The House of Lords held, arguably by construct elaboration, that the object of section 127(1)(a) Communications Act 2003, and its predecessor provisions, was as addressed in section 1 of the Malicious Communications Act 1988. That statute did not require proscribed messages to be sent by post, telephone, or a public electronic communications network. The purpose of the stream of legislation, culminating in section 127(1)(a) Communications Act 2003, was to prohibit using a service, publicly provided and publicly funded to benefit the public, for transmitting communications to contravene society’s basic standards. (Director of Public Prosecutions v.

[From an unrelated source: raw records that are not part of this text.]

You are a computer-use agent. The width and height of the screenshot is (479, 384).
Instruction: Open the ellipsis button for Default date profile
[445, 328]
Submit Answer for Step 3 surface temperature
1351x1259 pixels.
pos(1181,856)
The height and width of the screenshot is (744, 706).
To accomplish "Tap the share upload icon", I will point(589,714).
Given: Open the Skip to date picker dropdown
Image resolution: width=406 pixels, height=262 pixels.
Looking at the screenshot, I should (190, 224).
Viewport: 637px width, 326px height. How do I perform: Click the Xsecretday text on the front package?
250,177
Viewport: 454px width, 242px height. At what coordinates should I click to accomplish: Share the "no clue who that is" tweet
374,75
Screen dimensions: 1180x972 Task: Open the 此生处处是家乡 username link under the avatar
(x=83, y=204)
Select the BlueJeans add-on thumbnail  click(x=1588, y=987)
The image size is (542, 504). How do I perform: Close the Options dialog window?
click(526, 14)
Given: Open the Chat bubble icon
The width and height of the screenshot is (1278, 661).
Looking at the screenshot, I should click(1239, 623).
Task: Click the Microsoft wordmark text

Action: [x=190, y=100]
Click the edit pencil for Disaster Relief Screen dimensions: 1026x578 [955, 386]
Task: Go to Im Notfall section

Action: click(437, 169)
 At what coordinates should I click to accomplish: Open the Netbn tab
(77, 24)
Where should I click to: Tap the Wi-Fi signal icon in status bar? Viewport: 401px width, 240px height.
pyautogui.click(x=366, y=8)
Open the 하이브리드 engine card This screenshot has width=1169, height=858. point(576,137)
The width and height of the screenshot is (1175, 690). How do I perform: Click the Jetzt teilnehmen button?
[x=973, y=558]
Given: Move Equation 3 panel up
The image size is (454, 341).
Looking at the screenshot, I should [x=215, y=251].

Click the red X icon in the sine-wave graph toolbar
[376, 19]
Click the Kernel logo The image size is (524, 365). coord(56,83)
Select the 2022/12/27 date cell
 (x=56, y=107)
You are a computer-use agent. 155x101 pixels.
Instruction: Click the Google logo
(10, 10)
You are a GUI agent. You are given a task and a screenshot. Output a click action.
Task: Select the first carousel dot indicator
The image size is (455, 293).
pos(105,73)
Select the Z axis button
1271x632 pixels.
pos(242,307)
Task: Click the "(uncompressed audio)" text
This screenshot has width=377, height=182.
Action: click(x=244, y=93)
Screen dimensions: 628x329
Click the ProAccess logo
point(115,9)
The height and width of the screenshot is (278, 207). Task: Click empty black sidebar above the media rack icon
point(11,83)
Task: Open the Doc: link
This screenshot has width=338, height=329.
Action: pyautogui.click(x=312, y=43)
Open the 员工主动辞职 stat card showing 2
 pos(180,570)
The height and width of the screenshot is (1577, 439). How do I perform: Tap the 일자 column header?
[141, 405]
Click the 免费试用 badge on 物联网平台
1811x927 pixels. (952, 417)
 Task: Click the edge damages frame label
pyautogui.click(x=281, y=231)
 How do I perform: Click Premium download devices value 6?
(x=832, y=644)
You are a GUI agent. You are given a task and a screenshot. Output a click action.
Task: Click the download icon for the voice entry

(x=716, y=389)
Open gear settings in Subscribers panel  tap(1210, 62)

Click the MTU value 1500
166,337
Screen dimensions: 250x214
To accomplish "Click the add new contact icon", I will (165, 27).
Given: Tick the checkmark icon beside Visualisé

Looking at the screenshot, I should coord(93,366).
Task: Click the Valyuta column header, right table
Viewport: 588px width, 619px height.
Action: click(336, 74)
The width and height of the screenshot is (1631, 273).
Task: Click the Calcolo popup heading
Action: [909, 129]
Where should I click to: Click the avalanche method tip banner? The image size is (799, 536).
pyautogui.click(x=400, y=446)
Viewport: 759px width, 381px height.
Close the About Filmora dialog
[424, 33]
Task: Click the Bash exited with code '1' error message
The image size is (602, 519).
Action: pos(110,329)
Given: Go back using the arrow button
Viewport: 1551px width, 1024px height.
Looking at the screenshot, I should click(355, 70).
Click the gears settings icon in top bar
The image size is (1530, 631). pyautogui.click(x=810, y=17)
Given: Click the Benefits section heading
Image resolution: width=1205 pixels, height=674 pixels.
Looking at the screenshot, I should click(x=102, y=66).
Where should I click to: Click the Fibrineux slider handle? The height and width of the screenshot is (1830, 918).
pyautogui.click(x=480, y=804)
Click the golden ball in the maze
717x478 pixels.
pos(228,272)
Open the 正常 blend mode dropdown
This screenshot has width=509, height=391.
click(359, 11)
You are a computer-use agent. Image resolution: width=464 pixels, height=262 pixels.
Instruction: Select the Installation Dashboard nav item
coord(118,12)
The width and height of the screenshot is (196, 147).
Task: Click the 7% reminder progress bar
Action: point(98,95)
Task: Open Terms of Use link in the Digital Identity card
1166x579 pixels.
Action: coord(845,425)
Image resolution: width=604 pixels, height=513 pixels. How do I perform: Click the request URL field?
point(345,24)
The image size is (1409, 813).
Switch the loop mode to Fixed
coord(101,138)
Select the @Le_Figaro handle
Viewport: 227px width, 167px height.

Collins, 2006)
In a self-conferral of jurisdiction, the House of Lords observed that the parties agreed that it was for the court to determine, as a fact, whether or not a message was grossly offensive, taking into account the relevant context. For example, speech or language, which otherwise might be insulting, also could be used in a positive or neutral sense. The test must be whether the message would be liable to cause gross offence to “those people to whom it related”. (Director of Public Prosecutions v. Collins, 2006)
In contrast with section 127(2)(a) Communications Act 2003 and its predecessor subsections, which required proof of both an unlawful purpose and a certain degree of knowledge, section 127(1)(a) Communications Act 2003 states no guidance on the requisite state of mind to be proved. By analogy to the Public Order Act 1986, the defendant must intend his words to be grossly offensive to “those to whom they relate or be aware that they may be taken to be so”. (Director of Public Prosecutions v. Collins, 2006)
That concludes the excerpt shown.